Travail demandé:
a) Répondez aux questions suivantes à partir de l'ordonnance du tribunal administratif de Montreuil :
(i) À quelle date le mémoire distinct de M. B... a-t-il été enregistré ?
(ii) Qui conclut à ce que le tribunal ne transmette pas la question au Conseil d'Etat ?
(iii) Quelle directive figure parmi les textes visés ?
b) Donnez la suite de l'ordonnance du tribunal administratif de Montreuil sur la question prioritaire de constitutionnalité, à partir de la dernière ligne reproduite.

Texte de l'ordonnance:
####
Tribunal administratif de Montreuil

Ordonnance du 18 juin 2019 N° 1806895 QPC

18/06/2019

Renvoi

TRIBUNAL ADMINISTRATIF

de MONTREUIL

 

 

 

N°1806895 QPC

___________

 

M. A... B...

___________

 

Ordonnance du 18 juin 2019

__________

 

 

 

 

 

 

RÉPUBLIQUE FRANÇAISE

 

 

 

AU NOM DU PEUPLE FRANÇAIS

 

 

 

Le président de la 10ème chambre,

 

 

 

 

 

 

Par un mémoire distinct, enregistré le 11 février 2019, M. B..., représenté par

Me Martin, demande au tribunal, en application de l’article 23-1 de l’ordonnance n° 58-1067 du 7 novembre 1958, de transmettre au Conseil d’Etat la question prioritaire de constitutionnalité relative à la conformité aux droits et libertés garantis par la Constitution des dispositions du 1 de l’article 121 du code général des impôts, qui renvoient à celles du 2 de l’article 115 du même code.

 

Il soutient que les dispositions du 1 de l’article 121 du code précité qui, renvoyant à celles du 2 de l’article 115 du même code, fondent les impositions litigieuses et n’ont pas déjà été déclarées conformes à la Constitution, méconnaissent, dans leur rédaction applicable au litige, les articles 6 et 13 de la déclaration des droits de l’homme et de citoyen en ce qu’elles introduisent une différence de traitement entre les contribuables selon que les opérations d’apport partiel d’actifs donnant lieu à des distributions de titres ou de droits sociaux de la société bénéficiaire de l’apport interviennent entre sociétés établies dans un Etat de l’Union européenne ou, notamment, entre sociétés établies dans un Etat tiers, dès lors que l’exonération d’impôt sur le revenu et de prélèvements sociaux de ces distributions n’est subordonnée à un agrément préalable que dans le cas d’opérations ne concernant pas des sociétés établies dans un Etat de l’Union. M. B... soutient, en outre, que ces dispositions méconnaissent les articles 2 et 17 de la déclaration des droits de l’homme et du citoyen dès lors qu’elles entraînent la taxation de ces distributions en l’absence de tout accroissement de la valeur du patrimoine du bénéficiaire de ces dernières et que cette taxation revêt un caractère confiscatoire pour être susceptible d’être sans commune mesure avec les capacités contributives de l’intéressé.

 

 

Par un mémoire en défense, enregistré le 3 avril 2019, la directrice chargée de la direction des impôts des non-résidents conclut à ce que le tribunal ne transmette pas au Conseil d’Etat la question prioritaire de constitutionnalité soulevée par M. B....

 

Elle soutient qu’aucun des moyens invoqués n’est fondé.

 

 

Vu les autres pièces du dossier.

 

Vu :

 

• la déclaration des droits de l’homme et du citoyen de 1789, notamment ses articles 2, 6, 13 et 17 ;

• la Constitution, et notamment son article 61-1 ;

• l’ordonnance n°58-1067 du 7 novembre 1958 portant loi organique sur le

Conseil constitutionnel, notamment ses articles 23-1 à 23-12 ;

• la directive n° 2009/133/CE du Conseil du 19 octobre 2009 ;

• le code général des impôts ;

• le code de justice administrative.
####
Données fournies:

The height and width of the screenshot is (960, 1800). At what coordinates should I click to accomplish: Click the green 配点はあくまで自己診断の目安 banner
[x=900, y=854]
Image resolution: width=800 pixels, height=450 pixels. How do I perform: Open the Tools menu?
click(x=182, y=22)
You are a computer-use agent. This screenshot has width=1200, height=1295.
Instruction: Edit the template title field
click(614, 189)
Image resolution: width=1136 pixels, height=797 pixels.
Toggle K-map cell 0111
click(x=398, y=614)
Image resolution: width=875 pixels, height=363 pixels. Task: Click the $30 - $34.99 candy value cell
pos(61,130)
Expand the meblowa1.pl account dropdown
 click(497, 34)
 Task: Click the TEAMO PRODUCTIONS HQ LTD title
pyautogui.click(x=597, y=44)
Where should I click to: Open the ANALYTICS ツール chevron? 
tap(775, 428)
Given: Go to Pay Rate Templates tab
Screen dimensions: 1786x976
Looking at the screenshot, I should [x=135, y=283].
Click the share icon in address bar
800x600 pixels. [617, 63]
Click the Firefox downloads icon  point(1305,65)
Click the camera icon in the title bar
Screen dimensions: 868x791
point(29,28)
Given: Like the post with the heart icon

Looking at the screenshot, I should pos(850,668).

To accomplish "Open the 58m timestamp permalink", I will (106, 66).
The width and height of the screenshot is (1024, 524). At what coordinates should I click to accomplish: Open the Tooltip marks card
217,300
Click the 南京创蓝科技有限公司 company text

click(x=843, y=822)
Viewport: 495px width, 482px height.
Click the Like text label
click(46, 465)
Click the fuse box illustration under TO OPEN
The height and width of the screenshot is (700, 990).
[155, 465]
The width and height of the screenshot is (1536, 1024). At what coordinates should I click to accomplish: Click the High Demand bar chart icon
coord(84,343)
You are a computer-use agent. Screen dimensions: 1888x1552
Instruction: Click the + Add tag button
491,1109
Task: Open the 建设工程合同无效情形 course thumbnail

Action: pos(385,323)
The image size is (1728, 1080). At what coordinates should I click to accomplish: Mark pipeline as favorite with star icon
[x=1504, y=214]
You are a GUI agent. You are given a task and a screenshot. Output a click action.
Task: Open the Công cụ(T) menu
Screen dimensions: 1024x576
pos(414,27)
####
Réponses par consigne:
a)
(i) Le 11 février 2019.
(ii) La directrice chargée de la direction des impôts des non-résidents.
(iii) La directive n° 2009/133/CE du Conseil du 19 octobre 2009.

b)
 

Considérant ce qui suit :

 

1. Aux termes de l’article 61-1 de la Constitution : « Lorsque, à l’occasion d’une instance en cours devant une juridiction, il est soutenu qu’une disposition législative porte atteinte aux droits et libertés que la Constitution garantit, le Conseil constitutionnel peut être saisi de cette question sur renvoi du Conseil d’État ou de la Cour de cassation qui se prononce dans un délai déterminé. / Une loi organique détermine les conditions d’application du présent article ».

 

 

2. Selon l’article 23-1 de l’ordonnance n°58-1067 du 7 novembre 1958 : « Devant les juridictions relevant du Conseil d’Etat (…), le moyen tiré de ce qu’une disposition législative porte atteinte aux droits et libertés garantis par la Constitution est, à peine d’irrecevabilité, présenté dans un écrit distinct et motivé (…) ». Aux termes de l’article 23-2 de cette ordonnance : « La juridiction statue sans délai par une décision motivée sur la transmission de la question prioritaire de constitutionnalité au Conseil d’Etat ou à la Cour de cassation. Il est procédé à cette transmission si les conditions suivantes sont remplies : 1° La disposition contestée est applicable au litige ou à la procédure, ou constitue le fondement des poursuites ; 2° Elle n’a pas déjà été déclarée conforme à la Constitution dans les motifs et le dispositif d’une décision du Conseil constitutionnel, sauf changement des circonstances ; 3° La question n’est pas dépourvue de caractère sérieux (…) ».

 

3. Aux termes de l’article R*. 771-7 du code de justice administrative : « Les présidents de tribunal administratif et de cour administrative d’appel, le vice-président du Tribunal administratif de Paris, les présidents de formation de jugement des tribunaux et des cours ou les magistrats désignés à cet effet par le chef de juridiction peuvent, par ordonnance, statuer sur la transmission d’une question prioritaire de constitutionnalité ».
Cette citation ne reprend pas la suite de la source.